Thursday, October 16, 2008

Well, At Least It's an Answer

After the final vote on the Bailout Bill, I wrote Sen. Tom Coburn a *ahem* "strongly worded" email regarding his vote supporting the bill.

Since that time, I've had to ponder a few things.

1. It's NEVER acceptable to pass a bad bill because it has a couple of pleasing belatedly-added amendments that don't change the fundamental nature of the bill. Putting jewelry on a pig doesn't make it Cindy Crawford. (Though it may make it Janet Reno). I don't believe in "incrementalism" or compromise when it comes to protecting American's rights or tax dollars, unlike Mike Reynolds' recent primary opponent.

2. Tom Coburn is one of the most respected fiscal conservatives in the Senate (respected by other fiscal conservatives, I should say), and I know from history he also believes and acts in accordance with point 1.

3. I'm not omniscient, and I didn't take the time to read the 700+ page bill myself, so granted, I only know the publicized aspects of this bill. Therefore, I need to remain mindful of the fact that there are aspects of this bill and the surrounding circumstances of which I am not completely aware.

* [Objective]
Answer these questions about the bailout post:
(a) To whom did the writer send an email after the final vote on the Bailout Bill?
(b) How many pages long does the writer say the bill is?
(c) Whose recent primary opponent does the writer mention?

* [Data listing]
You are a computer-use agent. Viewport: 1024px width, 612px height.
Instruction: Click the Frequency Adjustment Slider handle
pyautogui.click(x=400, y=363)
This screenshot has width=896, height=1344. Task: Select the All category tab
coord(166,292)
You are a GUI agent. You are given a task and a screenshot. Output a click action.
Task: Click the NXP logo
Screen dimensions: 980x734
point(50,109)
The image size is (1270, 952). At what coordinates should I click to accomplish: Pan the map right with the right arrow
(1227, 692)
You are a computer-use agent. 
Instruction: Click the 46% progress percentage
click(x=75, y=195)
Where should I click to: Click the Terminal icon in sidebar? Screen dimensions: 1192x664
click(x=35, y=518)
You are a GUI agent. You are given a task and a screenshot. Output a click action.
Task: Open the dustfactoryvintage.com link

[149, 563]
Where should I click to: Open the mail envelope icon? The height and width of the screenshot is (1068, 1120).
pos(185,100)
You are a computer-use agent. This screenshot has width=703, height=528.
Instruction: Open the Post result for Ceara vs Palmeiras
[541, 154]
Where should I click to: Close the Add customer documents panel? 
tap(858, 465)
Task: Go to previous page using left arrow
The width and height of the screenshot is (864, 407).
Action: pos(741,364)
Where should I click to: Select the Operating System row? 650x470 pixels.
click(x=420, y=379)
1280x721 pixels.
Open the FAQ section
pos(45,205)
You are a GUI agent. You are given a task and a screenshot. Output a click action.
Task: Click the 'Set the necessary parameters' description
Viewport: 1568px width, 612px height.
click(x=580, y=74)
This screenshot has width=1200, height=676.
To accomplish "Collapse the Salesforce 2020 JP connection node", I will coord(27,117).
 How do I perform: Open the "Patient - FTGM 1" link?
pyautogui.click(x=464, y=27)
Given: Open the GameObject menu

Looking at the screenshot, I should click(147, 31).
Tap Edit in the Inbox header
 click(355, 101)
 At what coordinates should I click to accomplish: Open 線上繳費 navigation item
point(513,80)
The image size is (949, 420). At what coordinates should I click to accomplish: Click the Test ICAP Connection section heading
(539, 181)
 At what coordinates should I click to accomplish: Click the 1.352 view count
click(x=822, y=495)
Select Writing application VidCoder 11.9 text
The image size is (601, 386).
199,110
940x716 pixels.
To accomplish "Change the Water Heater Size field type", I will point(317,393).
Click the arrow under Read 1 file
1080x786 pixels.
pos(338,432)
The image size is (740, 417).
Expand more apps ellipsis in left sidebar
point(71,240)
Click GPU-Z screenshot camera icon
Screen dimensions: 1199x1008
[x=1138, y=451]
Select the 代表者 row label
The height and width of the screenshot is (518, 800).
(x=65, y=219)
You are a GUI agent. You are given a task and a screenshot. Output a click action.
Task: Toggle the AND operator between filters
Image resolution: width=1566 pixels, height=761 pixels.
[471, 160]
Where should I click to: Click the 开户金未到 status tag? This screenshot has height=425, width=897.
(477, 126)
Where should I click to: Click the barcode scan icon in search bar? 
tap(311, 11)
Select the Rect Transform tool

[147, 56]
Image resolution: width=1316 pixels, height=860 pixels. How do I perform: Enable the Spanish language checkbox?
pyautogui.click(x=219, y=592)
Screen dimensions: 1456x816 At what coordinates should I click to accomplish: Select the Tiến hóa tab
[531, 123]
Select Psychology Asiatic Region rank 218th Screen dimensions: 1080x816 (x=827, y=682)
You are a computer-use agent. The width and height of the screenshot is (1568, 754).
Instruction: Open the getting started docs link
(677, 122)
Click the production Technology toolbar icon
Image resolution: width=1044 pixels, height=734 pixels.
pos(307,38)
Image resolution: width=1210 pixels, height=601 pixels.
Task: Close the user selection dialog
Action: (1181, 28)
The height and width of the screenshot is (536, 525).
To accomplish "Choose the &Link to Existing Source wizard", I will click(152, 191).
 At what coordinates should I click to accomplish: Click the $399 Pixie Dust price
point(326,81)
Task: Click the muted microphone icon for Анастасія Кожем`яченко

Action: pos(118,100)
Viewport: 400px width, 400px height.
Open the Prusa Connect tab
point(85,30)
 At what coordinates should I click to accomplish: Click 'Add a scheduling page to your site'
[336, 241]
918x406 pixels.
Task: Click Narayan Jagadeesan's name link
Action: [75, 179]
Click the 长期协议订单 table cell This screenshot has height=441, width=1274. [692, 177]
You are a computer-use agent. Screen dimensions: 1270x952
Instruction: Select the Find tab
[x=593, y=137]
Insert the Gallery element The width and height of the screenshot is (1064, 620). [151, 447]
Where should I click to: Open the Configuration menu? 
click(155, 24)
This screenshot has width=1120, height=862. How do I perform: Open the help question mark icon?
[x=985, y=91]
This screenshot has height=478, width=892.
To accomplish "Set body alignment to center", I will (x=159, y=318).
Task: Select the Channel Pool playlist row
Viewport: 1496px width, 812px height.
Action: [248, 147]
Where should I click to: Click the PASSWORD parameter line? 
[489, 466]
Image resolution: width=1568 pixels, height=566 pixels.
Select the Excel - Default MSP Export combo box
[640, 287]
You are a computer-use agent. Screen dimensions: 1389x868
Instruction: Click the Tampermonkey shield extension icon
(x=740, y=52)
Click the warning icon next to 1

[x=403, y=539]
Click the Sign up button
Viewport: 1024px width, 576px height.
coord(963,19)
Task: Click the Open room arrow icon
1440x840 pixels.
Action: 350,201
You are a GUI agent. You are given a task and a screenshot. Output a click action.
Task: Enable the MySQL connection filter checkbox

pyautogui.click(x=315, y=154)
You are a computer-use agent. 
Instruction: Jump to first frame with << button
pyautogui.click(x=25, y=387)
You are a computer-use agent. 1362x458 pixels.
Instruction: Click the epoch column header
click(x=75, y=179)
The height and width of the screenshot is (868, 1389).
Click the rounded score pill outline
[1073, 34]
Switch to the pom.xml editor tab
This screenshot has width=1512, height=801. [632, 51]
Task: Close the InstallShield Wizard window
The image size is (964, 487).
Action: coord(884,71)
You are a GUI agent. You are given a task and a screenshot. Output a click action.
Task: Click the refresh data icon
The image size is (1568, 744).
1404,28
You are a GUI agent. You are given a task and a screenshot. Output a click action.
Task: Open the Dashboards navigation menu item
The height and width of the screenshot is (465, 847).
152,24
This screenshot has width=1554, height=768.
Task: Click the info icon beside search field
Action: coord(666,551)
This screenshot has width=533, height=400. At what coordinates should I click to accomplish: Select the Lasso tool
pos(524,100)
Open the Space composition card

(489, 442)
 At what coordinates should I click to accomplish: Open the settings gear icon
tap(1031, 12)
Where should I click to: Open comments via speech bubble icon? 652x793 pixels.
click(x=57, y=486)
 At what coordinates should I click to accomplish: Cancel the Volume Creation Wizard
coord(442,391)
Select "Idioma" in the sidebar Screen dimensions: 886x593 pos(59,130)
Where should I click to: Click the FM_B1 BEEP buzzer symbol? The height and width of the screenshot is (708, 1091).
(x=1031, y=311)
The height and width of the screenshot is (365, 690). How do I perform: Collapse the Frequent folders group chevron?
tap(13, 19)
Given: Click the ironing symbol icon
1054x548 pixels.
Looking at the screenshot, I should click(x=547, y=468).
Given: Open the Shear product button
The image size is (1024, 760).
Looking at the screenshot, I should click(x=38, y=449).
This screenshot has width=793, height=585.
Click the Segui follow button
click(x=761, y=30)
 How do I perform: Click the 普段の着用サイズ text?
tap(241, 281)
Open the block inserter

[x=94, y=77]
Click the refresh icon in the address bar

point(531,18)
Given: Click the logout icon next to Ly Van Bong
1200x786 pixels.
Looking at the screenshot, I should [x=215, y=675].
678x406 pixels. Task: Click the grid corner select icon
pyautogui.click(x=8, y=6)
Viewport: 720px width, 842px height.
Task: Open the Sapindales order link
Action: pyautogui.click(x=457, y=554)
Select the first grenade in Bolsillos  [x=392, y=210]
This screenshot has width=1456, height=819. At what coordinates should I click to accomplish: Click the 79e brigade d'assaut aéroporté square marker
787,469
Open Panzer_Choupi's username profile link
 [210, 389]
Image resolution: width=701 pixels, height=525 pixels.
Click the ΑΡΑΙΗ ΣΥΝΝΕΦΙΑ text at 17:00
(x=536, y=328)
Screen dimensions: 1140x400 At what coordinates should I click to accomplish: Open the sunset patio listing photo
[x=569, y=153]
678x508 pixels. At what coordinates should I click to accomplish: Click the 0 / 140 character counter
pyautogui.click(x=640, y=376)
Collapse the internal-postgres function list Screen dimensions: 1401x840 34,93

* [Answer to the exercise]
(a) Sen. Tom Coburn
(b) 700+ pages
(c) Mike Reynolds'